Cambricon Hits $147 Billion, Targets 500,000 AI Chips as China Races to Replace Nvidia
The Shanghai chip designer became the first Star Market stock to reach a trillion-yuan market cap, riding a domestic AI hardware push Beijing is backing with an estimated $98 billion this year.
Cambricon Technologies, the Shanghai-based AI chip designer, has become the first stock on Shanghai's tech-heavy Star Market to reach a market capitalization of 1 trillion yuan (about $147 billion) — a milestone that captures how thoroughly China's self-reliance drive has reshaped its semiconductor sector.
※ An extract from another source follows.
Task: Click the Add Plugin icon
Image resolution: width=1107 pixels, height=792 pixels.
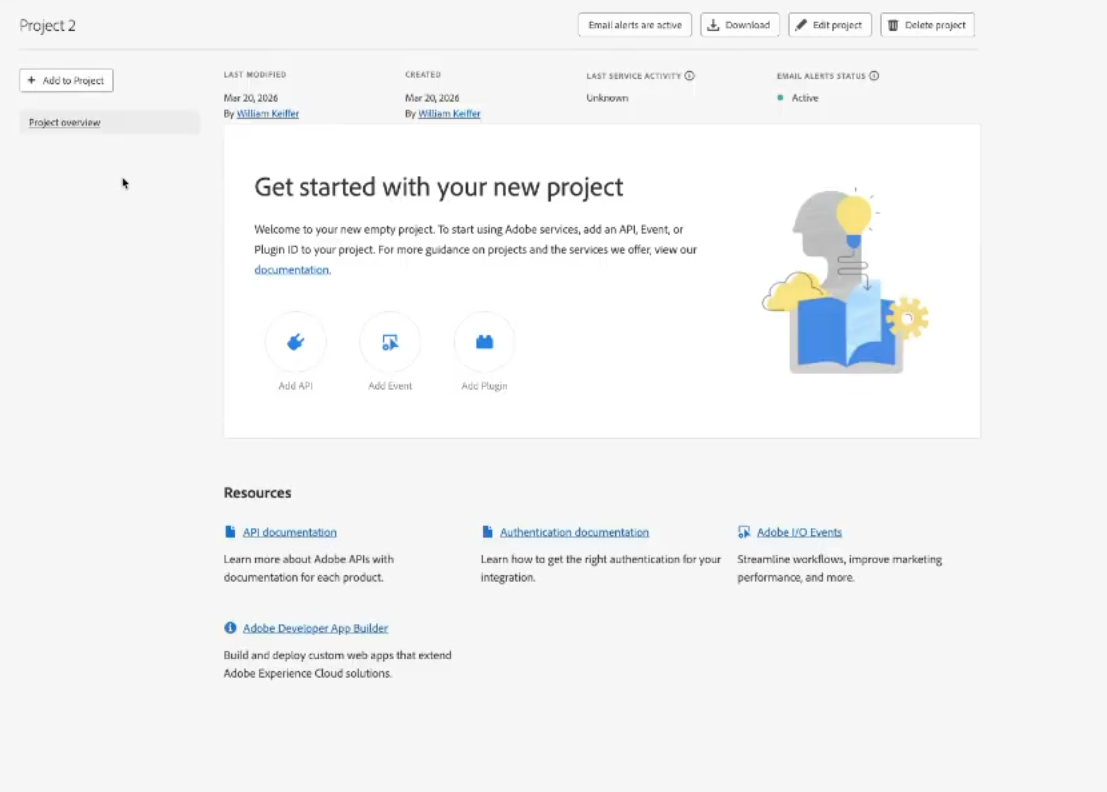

The company, which posted its first-ever annual profit earlier this year, aims to ship around 500,000 AI accelerators in 2026, including as many as 300,000 units of its Siyuan 590 and 690 processors. That would make Cambricon one of the largest domestic suppliers of the compute China needs to train and run frontier AI models without access to Nvidia's top-tier GPUs.
Beijing's $98 billion bet
Cambricon's ascent is inseparable from state support. Beijing's self-reliance push is drawing an estimated $98 billion in government and corporate spending across the AI chip sector this year. China has also begun publishing a list of government-approved AI hardware suppliers — Cambricon and Huawei are on it; Nvidia is not — effectively steering domestic buyers toward homegrown silicon.
The constraints
The ambitions are not without risk. Analysts point to two persistent bottlenecks: low manufacturing yields on advanced nodes at China's domestic foundries, and limited supply of high-bandwidth memory, which is dominated by Samsung, SK Hynix and Micron. Both could cap how many chips Cambricon can actually deliver against its target.
Still, the direction is unmistakable. With DeepSeek optimizing its V4 model to run on domestic accelerators and Alibaba, Baidu and Huawei all pushing their own silicon, China's AI stack is decoupling from American hardware at a pace few predicted two years ago. Cambricon's trillion-yuan valuation is the market pricing in that shift — bottlenecks and all.